In another instance, Zaidi claims the Group has defaulted on Rs. 22 billion as adjudged by the Supreme Court. The spokesperson for PGPCL categorically stated that no such adjudication has ever been made by the Honorable Supreme Court of Pakistan and thus the question of default does not arise.

In his article, the minister has alleged that the owners/directors of the Company have been charged and convicted by courts of law. The spokesperson put on record that no director/officeholder of the Company has ever been convicted for any crime by any court of law.

The Group also sought to clarify that its arbitration proceedings against Pakistan LNG Terminals Limited regarding LNG Terminal delays and damages are pending in the London Court of International Arbitration, and are in accordance with the agreement PGPCL and PLTL signed in 2016. The Group maintains the right to protect its interests, and its insistence on its due rights under agreements with PQA and PLTL (now PLL), is in line with the public interest, said the spokesperson.

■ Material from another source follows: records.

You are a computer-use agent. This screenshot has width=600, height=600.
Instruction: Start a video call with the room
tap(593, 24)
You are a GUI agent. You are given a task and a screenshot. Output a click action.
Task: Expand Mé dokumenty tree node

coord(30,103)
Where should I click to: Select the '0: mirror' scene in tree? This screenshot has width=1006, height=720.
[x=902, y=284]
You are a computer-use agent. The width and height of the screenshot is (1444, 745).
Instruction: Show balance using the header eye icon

“It is unfortunate that such malicious and false accusations are being levelled against a Group that has served Pakistan faithfully, and brought about, with innovative solutions, a meaningful transformation to Pakistan’s energy sector,” they added.

One of the Group’s ongoing projects is an expansion of its LNG Terminal at Port Qasim—without any government off-take guarantees or even guaranteed pipeline capacity. Valued at around $500 million, noted the spokesperson, the project has been delayed by the Ministry of Maritime Affairs despite a signed agreement between PQA and the Group, and the completion of most formalities, including requisite NOCs from multiple departments.

Similarly, a $94 million Virtual Pipeline Project at Gwadar Port, Gwadar International Terminals Limited (GITL), for which the Group has signed an Agreement with the lessee of the Port, is also being delayed by the Ministry of Maritime Affairs. “It is hoped that the government will take notice of these bottlenecks, which are contrary to its announced pro-business policies, and support the upcoming project as it will bring a significant investment at no cost or risk to the government,” the spokesperson added.

The spokesperson concluded by reiterating “that such baseless allegations by a sitting minister will not deter us from contributing to the efforts of the government to overcome the energy crisis and provide affordable and cost-effective options to all consumers across Pakistan.”